TASK GOAL
Present the records starting at the one that contains "チームリーダー育成 (202, 2365)" and ending at the one that contains "2021年4月 (592, 1835)", both included, as a Markdown table with the columns Row and Record. Leave out blank lines.

RECORD EXCERPTS
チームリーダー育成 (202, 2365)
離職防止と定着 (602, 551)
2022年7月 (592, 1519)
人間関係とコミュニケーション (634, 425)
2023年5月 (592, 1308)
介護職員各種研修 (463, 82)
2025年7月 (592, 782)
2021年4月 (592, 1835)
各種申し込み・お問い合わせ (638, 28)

--

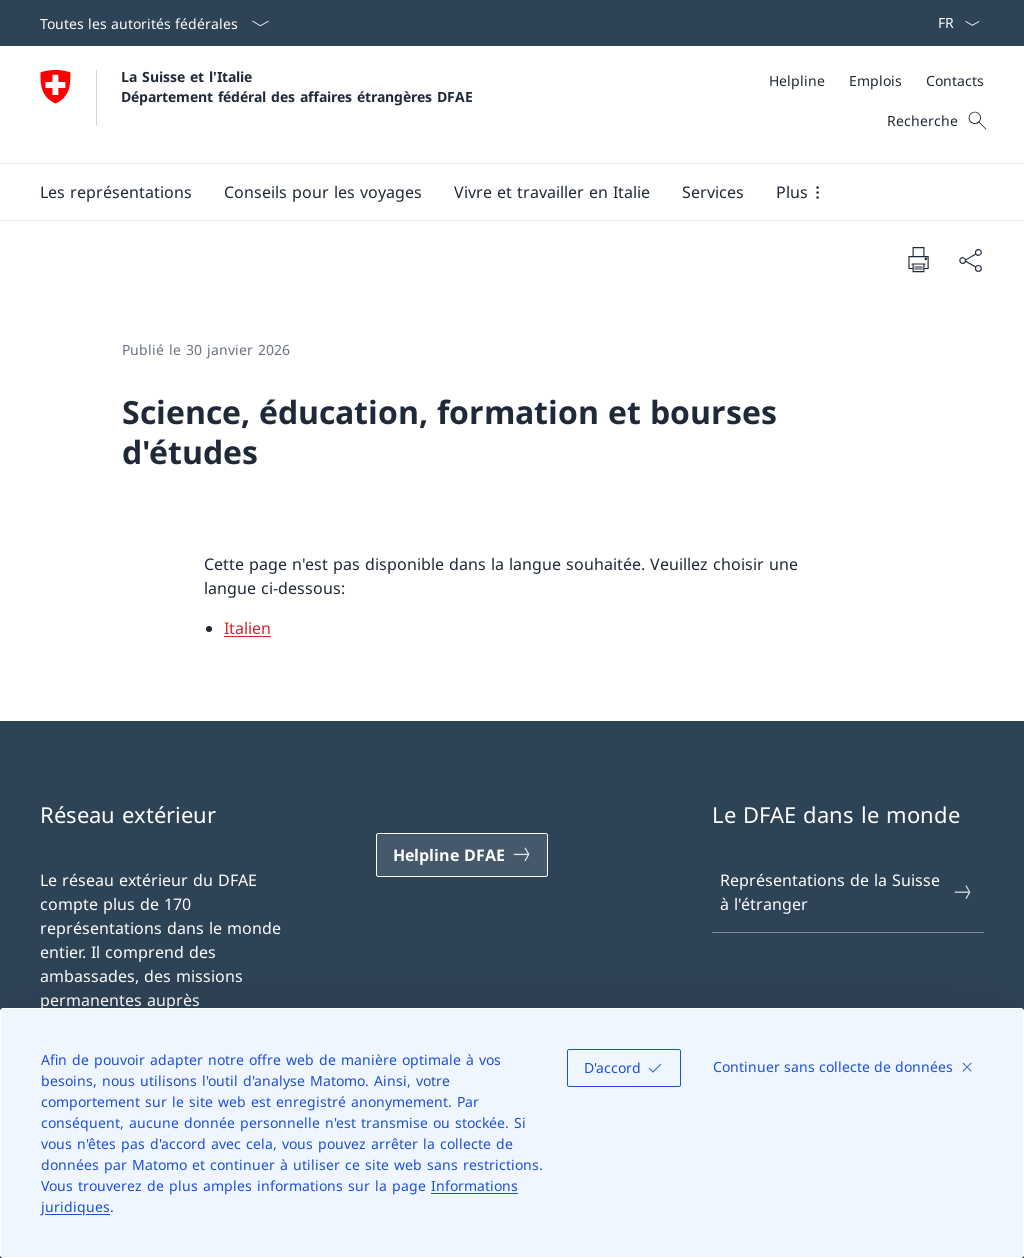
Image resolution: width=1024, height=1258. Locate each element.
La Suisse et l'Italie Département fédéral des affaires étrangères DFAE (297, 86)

OUTPUT
| Row | Record |
|---|---|
| 1 | チームリーダー育成 (202, 2365) |
| 2 | 離職防止と定着 (602, 551) |
| 3 | 2022年7月 (592, 1519) |
| 4 | 人間関係とコミュニケーション (634, 425) |
| 5 | 2023年5月 (592, 1308) |
| 6 | 介護職員各種研修 (463, 82) |
| 7 | 2025年7月 (592, 782) |
| 8 | 2021年4月 (592, 1835) |